▸ EXERCISE INSTRUCTIONS:
Please copy each line from the entries that contains the string "agent".

+--

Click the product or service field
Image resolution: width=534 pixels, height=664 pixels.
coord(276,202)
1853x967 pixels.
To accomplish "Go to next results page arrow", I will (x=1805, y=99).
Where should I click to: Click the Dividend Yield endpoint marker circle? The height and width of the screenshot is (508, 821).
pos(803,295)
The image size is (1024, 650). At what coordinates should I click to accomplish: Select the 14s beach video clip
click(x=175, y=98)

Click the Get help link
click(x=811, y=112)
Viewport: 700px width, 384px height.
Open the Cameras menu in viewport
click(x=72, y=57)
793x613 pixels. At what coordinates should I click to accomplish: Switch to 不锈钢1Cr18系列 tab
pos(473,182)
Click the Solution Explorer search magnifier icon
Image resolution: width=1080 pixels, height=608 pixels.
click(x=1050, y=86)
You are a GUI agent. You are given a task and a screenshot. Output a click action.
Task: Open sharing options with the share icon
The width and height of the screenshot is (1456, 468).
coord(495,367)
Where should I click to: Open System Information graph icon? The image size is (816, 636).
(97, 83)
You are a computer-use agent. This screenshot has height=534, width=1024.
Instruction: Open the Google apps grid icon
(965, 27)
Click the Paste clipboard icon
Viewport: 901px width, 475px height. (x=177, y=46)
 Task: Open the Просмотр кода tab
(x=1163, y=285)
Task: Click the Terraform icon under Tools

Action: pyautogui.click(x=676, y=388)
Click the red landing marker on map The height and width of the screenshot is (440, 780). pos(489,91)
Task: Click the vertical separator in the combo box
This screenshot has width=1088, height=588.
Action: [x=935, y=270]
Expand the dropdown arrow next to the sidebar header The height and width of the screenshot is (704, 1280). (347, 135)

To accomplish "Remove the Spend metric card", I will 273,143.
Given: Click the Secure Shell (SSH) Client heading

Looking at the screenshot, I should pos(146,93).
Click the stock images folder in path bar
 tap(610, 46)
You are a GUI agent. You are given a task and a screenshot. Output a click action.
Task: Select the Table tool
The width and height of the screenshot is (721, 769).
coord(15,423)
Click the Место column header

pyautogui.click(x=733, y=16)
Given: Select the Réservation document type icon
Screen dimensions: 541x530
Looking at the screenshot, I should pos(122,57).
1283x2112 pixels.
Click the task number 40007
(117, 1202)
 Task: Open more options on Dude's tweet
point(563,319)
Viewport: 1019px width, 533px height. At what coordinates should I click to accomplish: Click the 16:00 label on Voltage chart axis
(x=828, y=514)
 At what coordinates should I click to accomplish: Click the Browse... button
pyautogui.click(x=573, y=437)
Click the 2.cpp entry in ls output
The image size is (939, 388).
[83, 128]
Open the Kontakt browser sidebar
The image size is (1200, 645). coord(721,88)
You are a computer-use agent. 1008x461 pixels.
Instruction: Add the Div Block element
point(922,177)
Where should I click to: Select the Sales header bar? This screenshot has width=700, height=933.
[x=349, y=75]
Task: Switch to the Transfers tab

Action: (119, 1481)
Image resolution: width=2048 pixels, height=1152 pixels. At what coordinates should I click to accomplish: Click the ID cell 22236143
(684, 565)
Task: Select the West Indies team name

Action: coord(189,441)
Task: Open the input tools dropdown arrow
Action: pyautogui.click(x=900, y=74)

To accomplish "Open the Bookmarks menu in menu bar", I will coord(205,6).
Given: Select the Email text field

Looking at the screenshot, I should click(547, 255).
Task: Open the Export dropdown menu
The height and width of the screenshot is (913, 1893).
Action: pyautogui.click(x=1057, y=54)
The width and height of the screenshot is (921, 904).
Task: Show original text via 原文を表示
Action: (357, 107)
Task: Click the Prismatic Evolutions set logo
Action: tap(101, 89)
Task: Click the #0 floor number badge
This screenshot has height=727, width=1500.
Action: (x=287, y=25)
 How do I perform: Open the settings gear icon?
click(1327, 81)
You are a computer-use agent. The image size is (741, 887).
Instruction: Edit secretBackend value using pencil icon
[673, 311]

+--

▸ RESPONSE FOR THIS EXERCISE:
You are a GUI agent. You are given a task and a screenshot. Output a click action.
You are a computer-use agent. This screenshot has height=534, width=1024.
You are a GUI agent. You are given a task and a screenshot. Output a click action.
You are a computer-use agent. 1008x461 pixels.
You are a computer-use agent. The image size is (741, 887).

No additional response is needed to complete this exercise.